[Saved data entries]

- Opening Delimiter -

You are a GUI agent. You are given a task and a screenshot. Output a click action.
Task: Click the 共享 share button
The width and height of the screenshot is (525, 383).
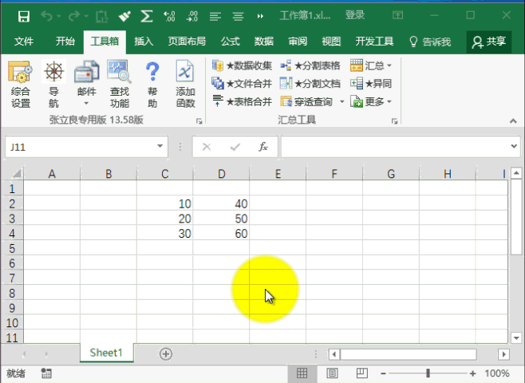coord(489,41)
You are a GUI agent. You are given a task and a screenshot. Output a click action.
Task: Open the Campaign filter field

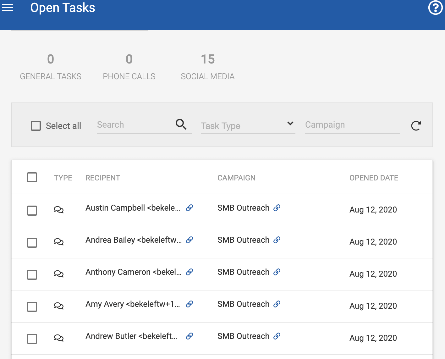(x=352, y=125)
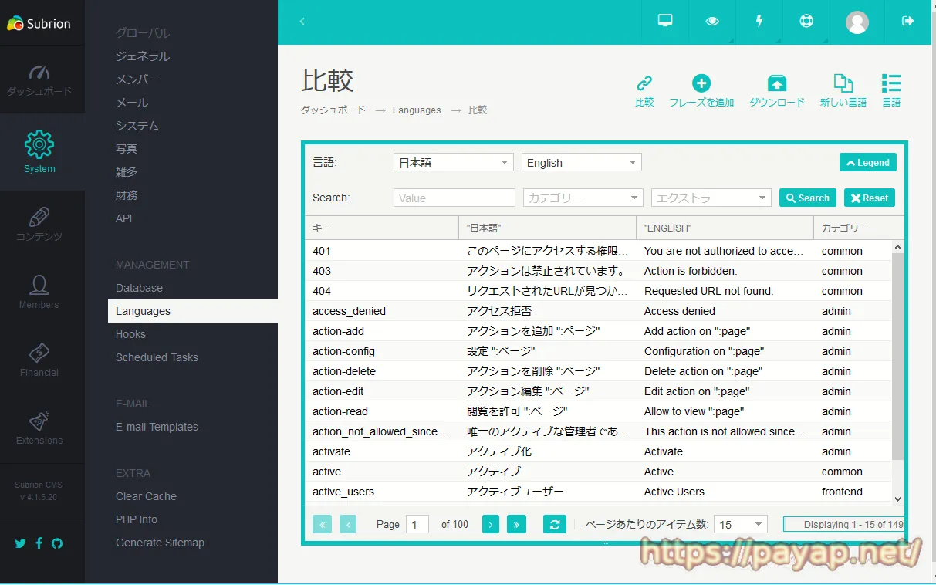Open the New Language (新しい言語) icon
This screenshot has height=585, width=936.
pos(843,84)
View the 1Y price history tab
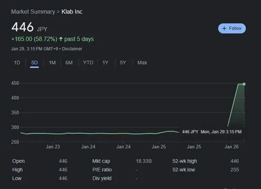261x189 pixels. coord(105,63)
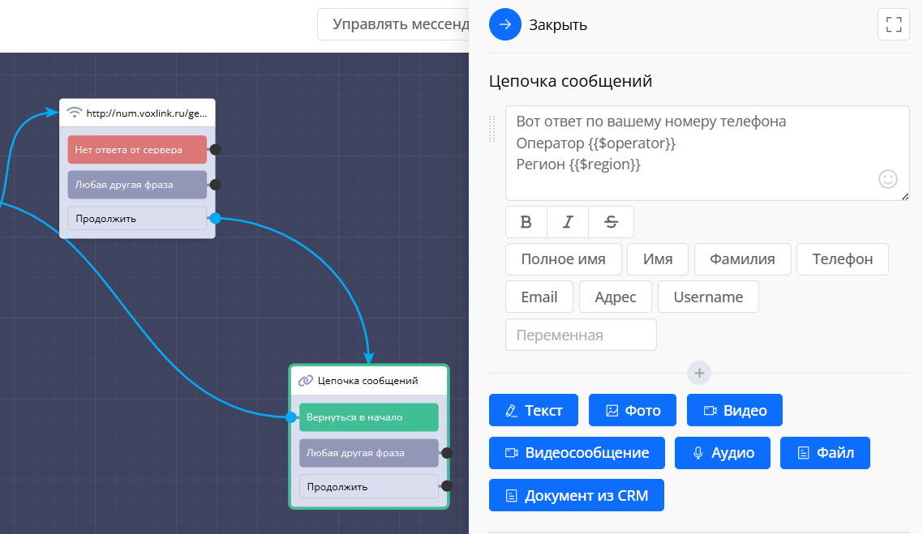Add a Фото attachment block
Screen dimensions: 923x534
coord(633,410)
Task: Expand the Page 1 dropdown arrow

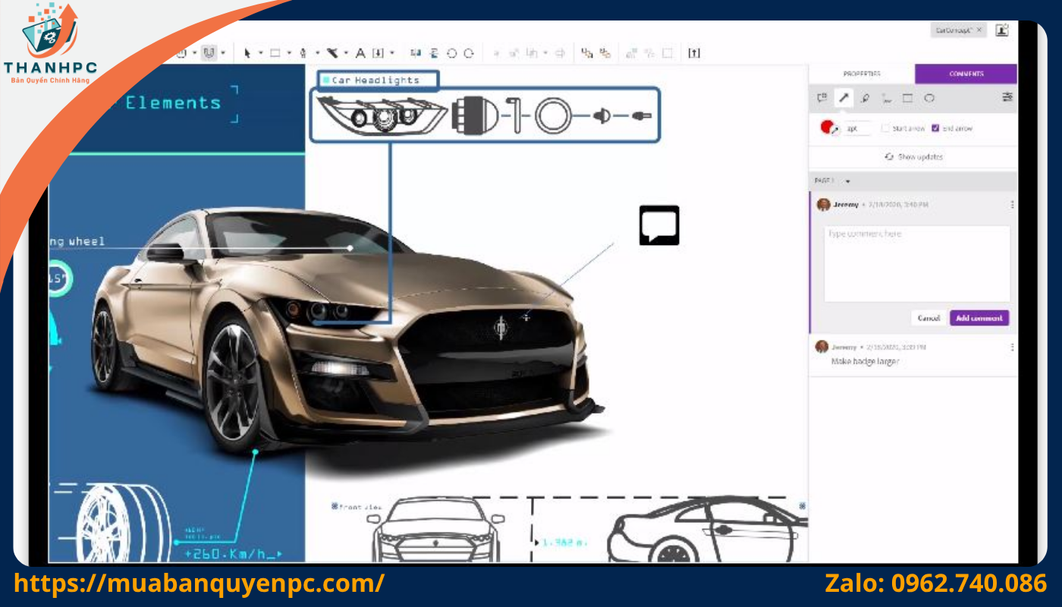Action: (x=847, y=181)
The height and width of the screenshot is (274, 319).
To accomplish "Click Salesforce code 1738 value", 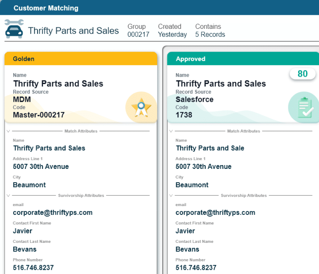I will 184,115.
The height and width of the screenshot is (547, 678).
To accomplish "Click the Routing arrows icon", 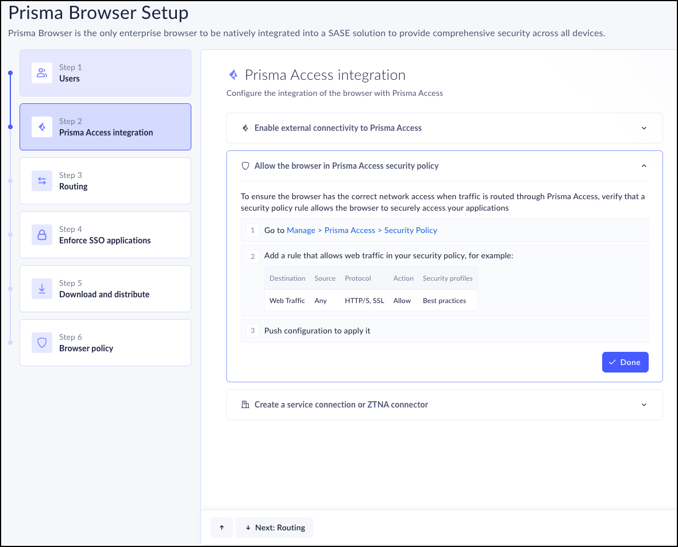I will point(42,181).
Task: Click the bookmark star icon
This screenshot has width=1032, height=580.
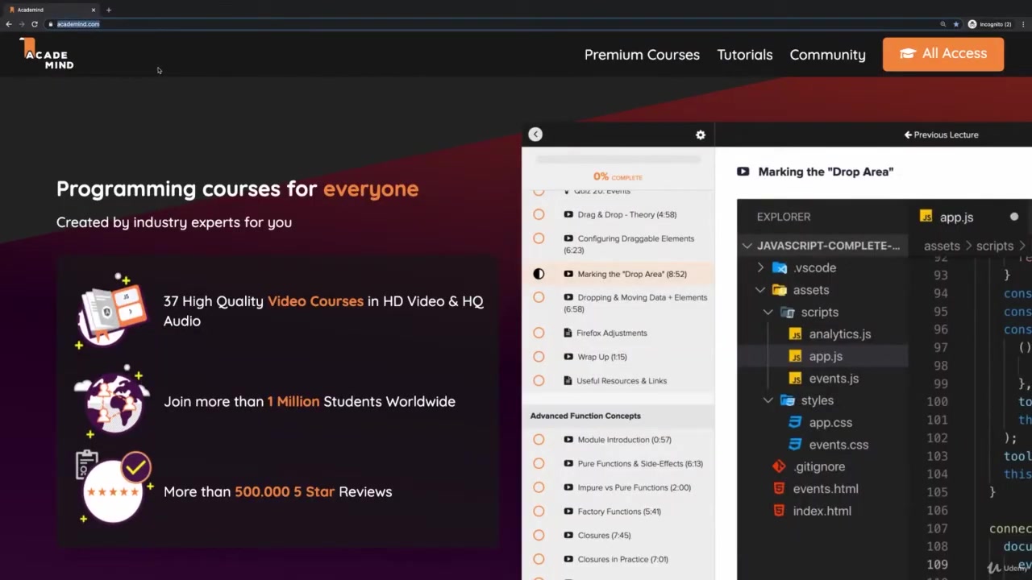Action: [956, 24]
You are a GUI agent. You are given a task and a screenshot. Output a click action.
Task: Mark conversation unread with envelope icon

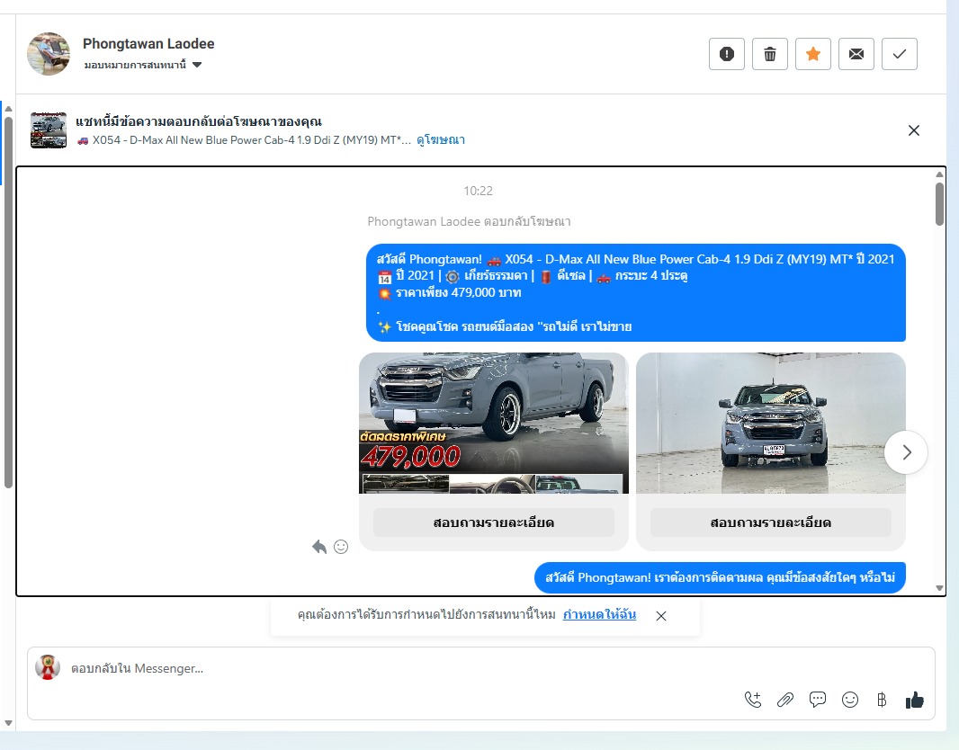click(x=856, y=54)
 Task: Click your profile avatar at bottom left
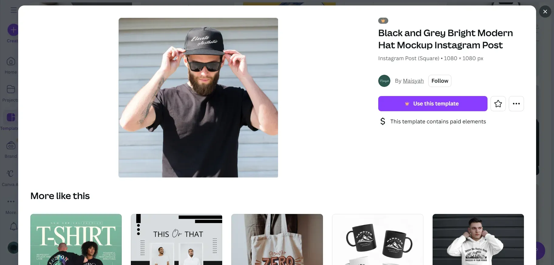coord(13,248)
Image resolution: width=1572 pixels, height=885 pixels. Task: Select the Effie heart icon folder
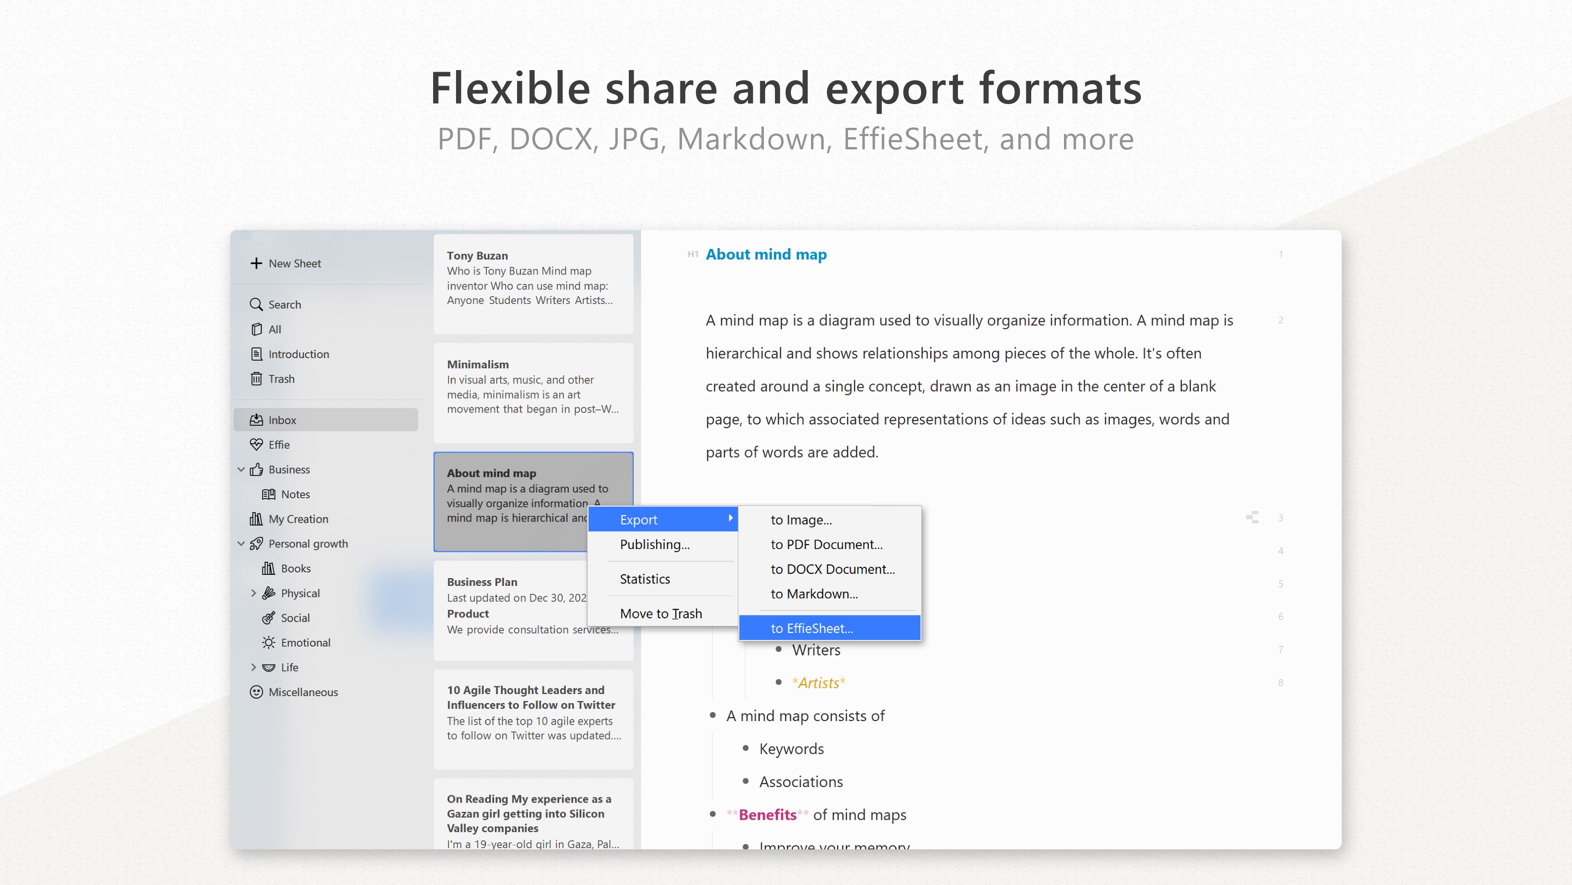pos(256,445)
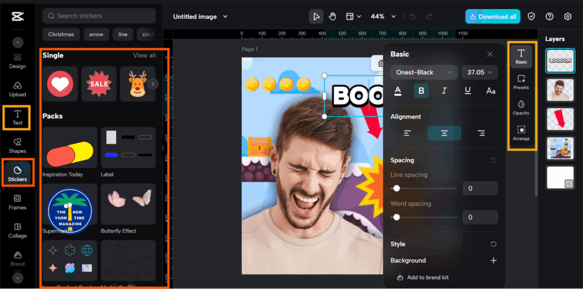
Task: Click View all single stickers
Action: point(144,55)
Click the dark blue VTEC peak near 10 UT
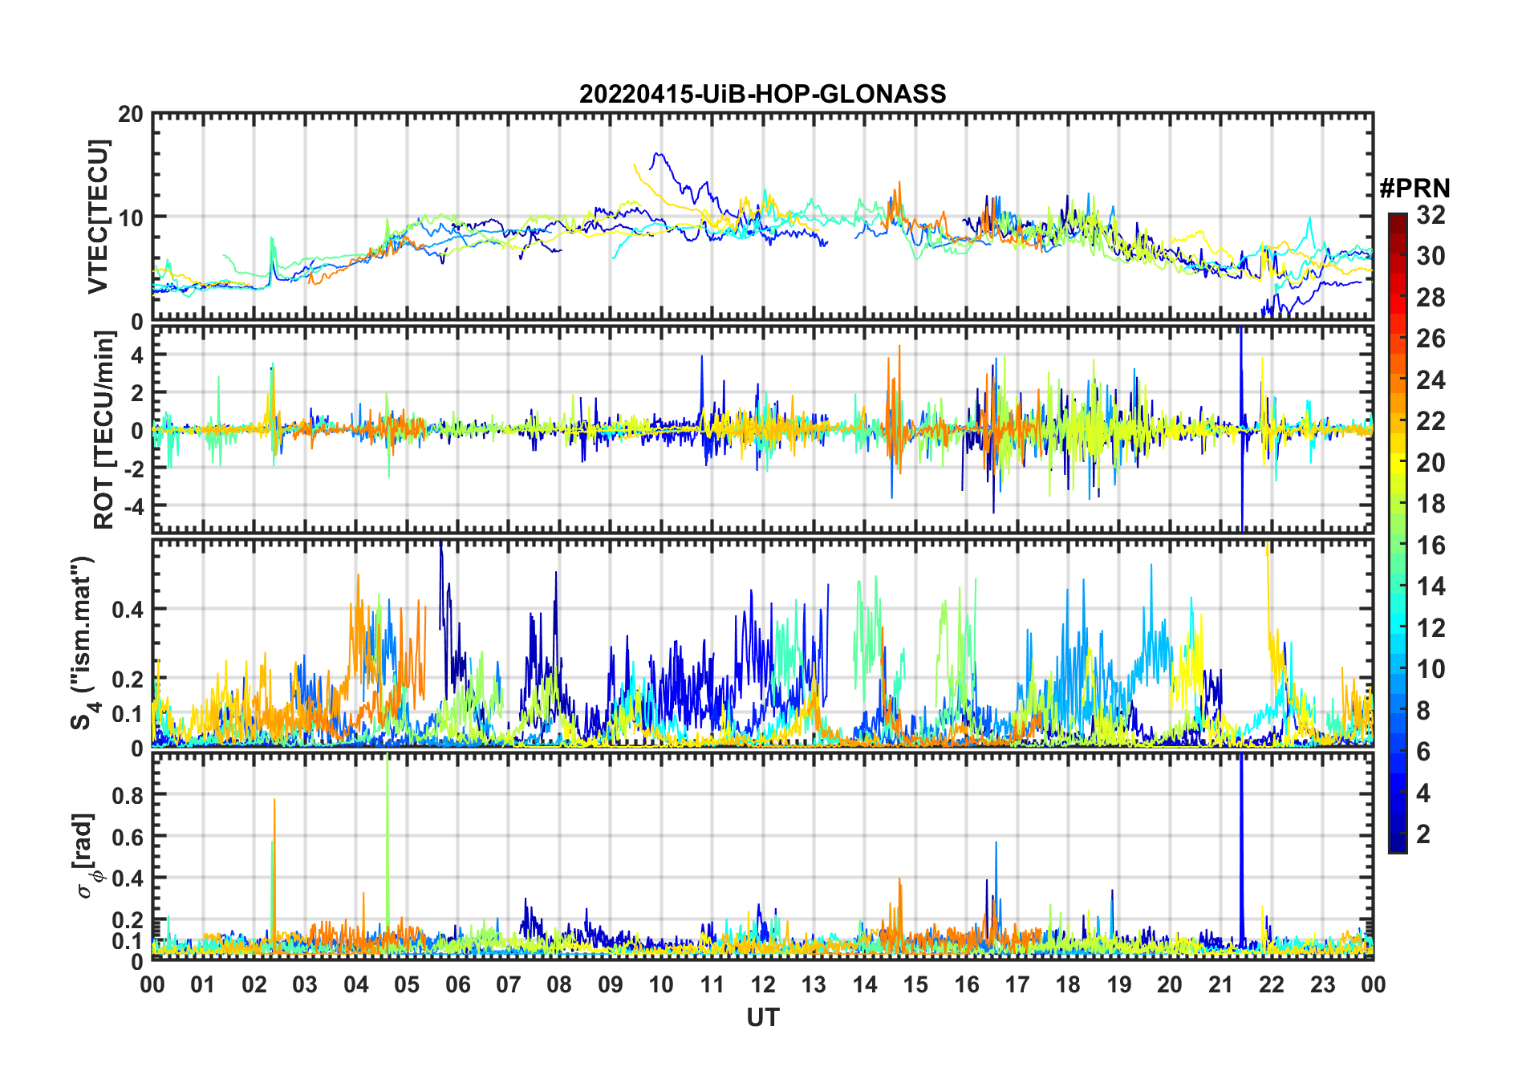1526x1067 pixels. [659, 154]
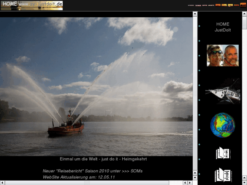Click the crew portrait photo in sidebar
Screen dimensions: 247x185
[x=223, y=55]
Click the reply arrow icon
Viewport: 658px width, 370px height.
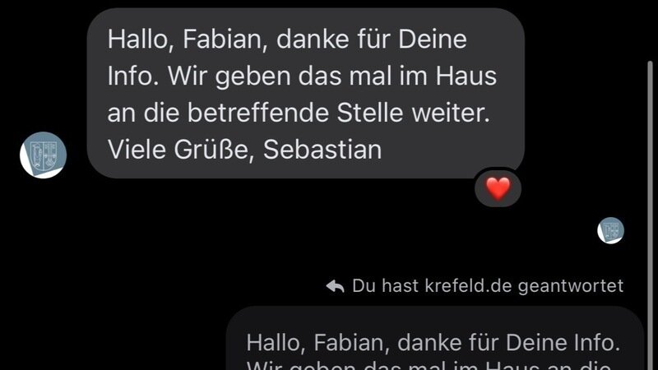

- Closing Delimiter -

# [Try it]
Working down from the line with "This screenshot has width=1032, height=580.", copy each line exactly until the last line of the entries, which is also included. Omit the pictures.

# [Task output]
This screenshot has width=1032, height=580.
Action: [956, 24]
You are a GUI agent. You are given a task and a screenshot. Output a click action.
Task: Mark conversation unread with envelope icon

click(x=856, y=54)
 Task: Click your profile avatar at bottom left
coord(13,248)
Image resolution: width=1572 pixels, height=885 pixels. Task: Select the Effie heart icon folder
pos(256,445)
Task: Click View all single stickers
Action: point(144,55)
Click the dark blue VTEC peak near 10 UT
1526x1067 pixels. [659, 154]
Click the crew portrait photo in sidebar
Screen dimensions: 247x185
[x=223, y=55]
Click the reply arrow icon
Viewport: 658px width, 370px height.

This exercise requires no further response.